What you have to do »
The data below is to be output in full, unchanged.

Data »
_ _ _ _ _

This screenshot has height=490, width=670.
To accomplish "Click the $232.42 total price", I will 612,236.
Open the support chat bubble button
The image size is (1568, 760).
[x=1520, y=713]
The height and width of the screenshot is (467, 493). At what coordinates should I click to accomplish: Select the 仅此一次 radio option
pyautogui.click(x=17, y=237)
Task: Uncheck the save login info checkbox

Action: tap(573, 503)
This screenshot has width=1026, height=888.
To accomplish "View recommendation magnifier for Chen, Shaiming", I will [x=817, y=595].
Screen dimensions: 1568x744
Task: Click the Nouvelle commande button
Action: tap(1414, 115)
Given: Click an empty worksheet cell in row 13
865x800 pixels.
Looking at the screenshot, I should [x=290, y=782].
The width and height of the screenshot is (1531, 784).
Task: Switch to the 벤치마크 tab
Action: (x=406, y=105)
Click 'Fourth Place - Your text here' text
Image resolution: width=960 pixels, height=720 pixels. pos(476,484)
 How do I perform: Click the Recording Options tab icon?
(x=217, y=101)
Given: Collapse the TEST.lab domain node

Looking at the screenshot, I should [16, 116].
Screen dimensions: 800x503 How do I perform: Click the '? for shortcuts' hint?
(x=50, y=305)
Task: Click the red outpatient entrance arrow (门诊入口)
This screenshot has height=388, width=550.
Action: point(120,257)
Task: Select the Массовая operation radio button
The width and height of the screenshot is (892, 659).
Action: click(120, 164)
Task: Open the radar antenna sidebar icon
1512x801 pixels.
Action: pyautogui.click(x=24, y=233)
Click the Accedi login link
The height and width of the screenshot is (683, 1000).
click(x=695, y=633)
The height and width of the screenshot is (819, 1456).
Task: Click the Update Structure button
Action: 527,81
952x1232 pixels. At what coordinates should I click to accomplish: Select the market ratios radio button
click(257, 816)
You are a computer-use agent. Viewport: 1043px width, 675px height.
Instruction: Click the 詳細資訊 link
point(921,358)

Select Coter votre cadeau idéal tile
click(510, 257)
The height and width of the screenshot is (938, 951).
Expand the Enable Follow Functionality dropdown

_ _ _ _ _

Your solution »
This screenshot has height=490, width=670.
To accomplish "Click the $232.42 total price", I will 612,236.
Open the support chat bubble button
The image size is (1568, 760).
[x=1520, y=713]
The height and width of the screenshot is (467, 493). At what coordinates should I click to accomplish: Select the 仅此一次 radio option
pyautogui.click(x=17, y=237)
Task: Uncheck the save login info checkbox

Action: tap(573, 503)
This screenshot has width=1026, height=888.
To accomplish "View recommendation magnifier for Chen, Shaiming", I will [x=817, y=595].
Screen dimensions: 1568x744
Task: Click the Nouvelle commande button
Action: tap(1414, 115)
Given: Click an empty worksheet cell in row 13
865x800 pixels.
Looking at the screenshot, I should [x=290, y=782].
The width and height of the screenshot is (1531, 784).
Task: Switch to the 벤치마크 tab
Action: (x=406, y=105)
Click 'Fourth Place - Your text here' text
Image resolution: width=960 pixels, height=720 pixels. pos(476,484)
 How do I perform: Click the Recording Options tab icon?
(x=217, y=101)
Given: Collapse the TEST.lab domain node

Looking at the screenshot, I should [16, 116].
Screen dimensions: 800x503 How do I perform: Click the '? for shortcuts' hint?
(x=50, y=305)
Task: Click the red outpatient entrance arrow (门诊入口)
This screenshot has height=388, width=550.
Action: point(120,257)
Task: Select the Массовая operation radio button
The width and height of the screenshot is (892, 659).
Action: click(120, 164)
Task: Open the radar antenna sidebar icon
1512x801 pixels.
Action: pyautogui.click(x=24, y=233)
Click the Accedi login link
The height and width of the screenshot is (683, 1000).
click(x=695, y=633)
The height and width of the screenshot is (819, 1456).
Task: Click the Update Structure button
Action: 527,81
952x1232 pixels. At what coordinates should I click to accomplish: Select the market ratios radio button
click(257, 816)
You are a computer-use agent. Viewport: 1043px width, 675px height.
Instruction: Click the 詳細資訊 link
point(921,358)

Select Coter votre cadeau idéal tile
click(510, 257)
The height and width of the screenshot is (938, 951).
Expand the Enable Follow Functionality dropdown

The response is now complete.